### DOCUMENT EXCERPT

Looking up from their particular circle of Hell, Senator Reed Smoot (R-Utah) and Representative Willis C. Hawley (R-Oregon) must be laughing.

They must realize that President Obama and congressional Democrats are infinitely clever Alinsky students, saying one thing in front of the TV cameras and then doing the opposite behind the scenes. Together, the Obama administration and liberal lawmakers have in a sense revived by stealth the disastrous Smoot-Hawley tariff that exacerbated the Great Depression by encouraging other countries to erect trade barriers.

During the election campaign, after some policy fine-tuning and unexpected drama that took the campaign off-message, Obama begrudgingly conditionally endorsed free trade. Or so it seemed.

His statement came a few months after that bit of intrigue with economic advisor Austan Goolsbee, who now serves Obama in the White House. Goolsbee caused a furor on both sides of the 49th Parallel by telling the Canadian consul general in Chicago that Obama's anti-free trade rhetoric was just the candidate playing up to his left-wing base. Goolsbee said Obama's words were "more reflective of political maneuvering than policy," Fortune reported.

######
### RAW DATA

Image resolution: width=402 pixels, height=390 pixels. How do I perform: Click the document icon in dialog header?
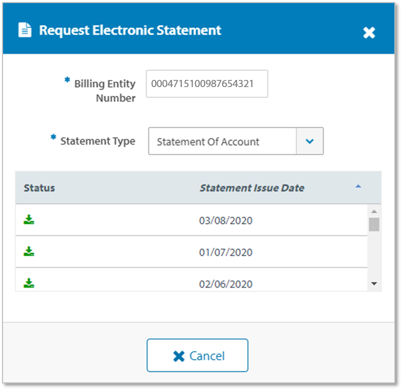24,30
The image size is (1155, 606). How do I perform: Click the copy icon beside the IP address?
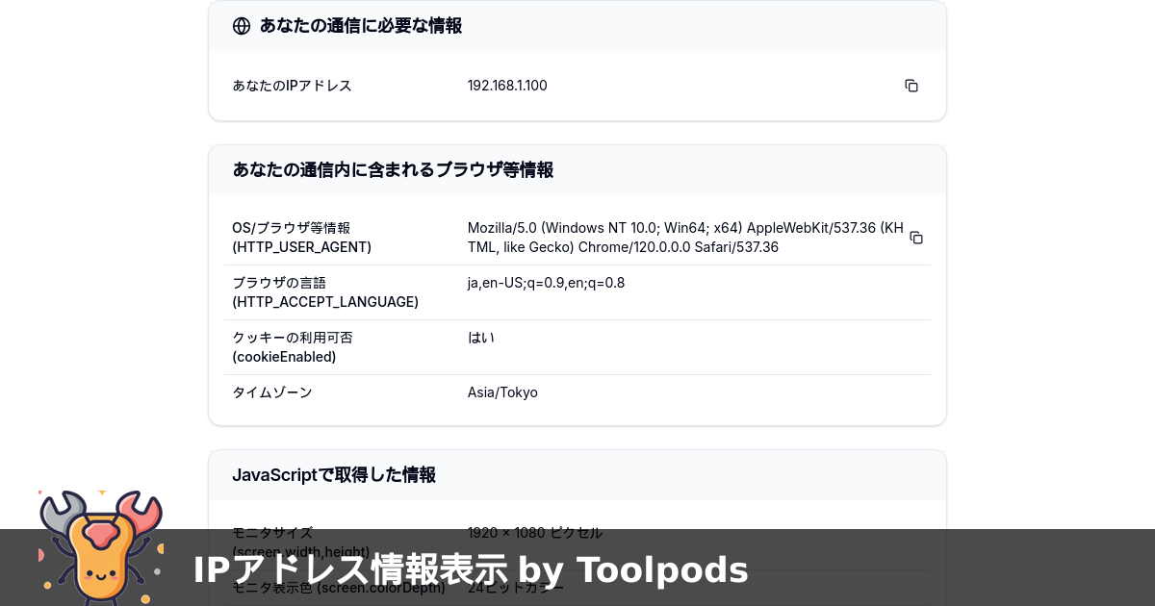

######
### RAW DATA

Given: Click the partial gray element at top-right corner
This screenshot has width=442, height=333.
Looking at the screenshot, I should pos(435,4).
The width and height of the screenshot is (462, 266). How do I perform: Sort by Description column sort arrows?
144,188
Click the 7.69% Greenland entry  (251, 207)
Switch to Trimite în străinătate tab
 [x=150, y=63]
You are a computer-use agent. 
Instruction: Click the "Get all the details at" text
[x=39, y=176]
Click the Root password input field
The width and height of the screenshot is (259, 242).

######
### RAW DATA

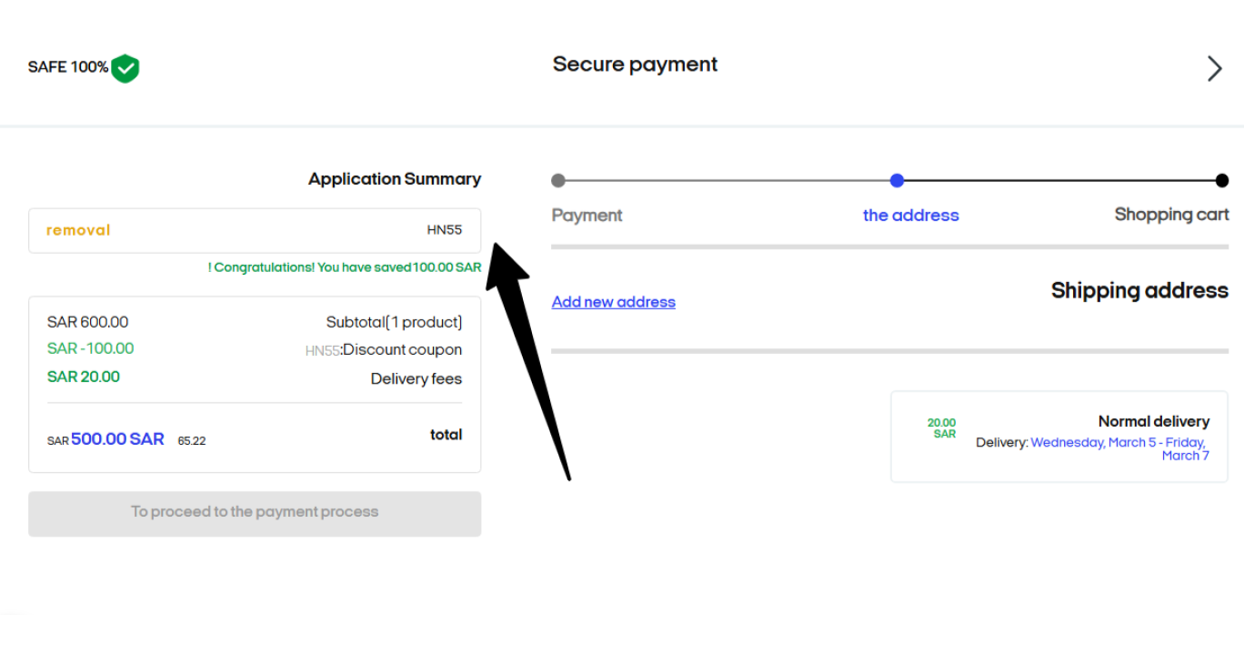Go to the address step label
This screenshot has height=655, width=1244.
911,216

######

[GIVEN PROBLEM 1]: In the listing, copy the lines from the line with "Click the 7.69%" up to and including the line with "The width and height of the screenshot is (259, 242).", keeping the requests. Multiply every coordinate in the answers by 0.6 and round to whole numbers, with halves rounded up.
[GIVEN PROBLEM 2]: Proceed with the commentary on the Smoot-Hawley tariff, picking up after its last sentence.
The commentary on the Smoot-Hawley tariff and the listing are unrelated material.

[WRITTEN REPLY 1]:
Click the 7.69% Greenland entry  (151, 124)
Switch to Trimite în străinătate tab
 [x=90, y=38]
You are a computer-use agent. 
Instruction: Click the "Get all the details at" text
[x=23, y=106]
Click the Root password input field
The width and height of the screenshot is (259, 242).

[WRITTEN REPLY 2]:
Then, after blasting NAFTA (North American Free Trade Agreement) as "devastating" and "a big mistake," Obama backtracked. "Sometimes during campaigns the rhetoric gets overheated and amplified," he conceded to a Fortune reporter last summer. "Politicians are always guilty of that, and I don't exempt myself," he said.

Of course Obama also needed to genuflect before Big Labor and Big Green so he added the potentially critical proviso that he favors "opening up a dialogue" with trading partners Mexico and Canada "and figuring out how we can make this work for all people."

It was enough to get most of his trade policy critics to back off.

And it was all for show.

Now we learn, courtesy of the Washington Post no less, that buried deep in the must-pass-right-now-or-the-Apocalypse-will-come stimulus package from February there was a hidden trade bill. (The stimulus legislation also erased the Clinton era welfare reforms, but that's another story.)

The stimulus package's "buy American" provisions applying to funding recipients have been denounced even by the loathsome Toronto Star (known in Canadian conservative circles as the Red Star) as part of "a plague of protectionist measures in the U.S."

Too bad, Toronto Star. Perhaps you shouldn't have endorsed Obama. The November 2, 2008 editorial lauded Obama's "fairer tax structure [that] helps working families and small business," and his tax hikes in some areas "to fund health care, education, infrastructure, green initiatives and the military."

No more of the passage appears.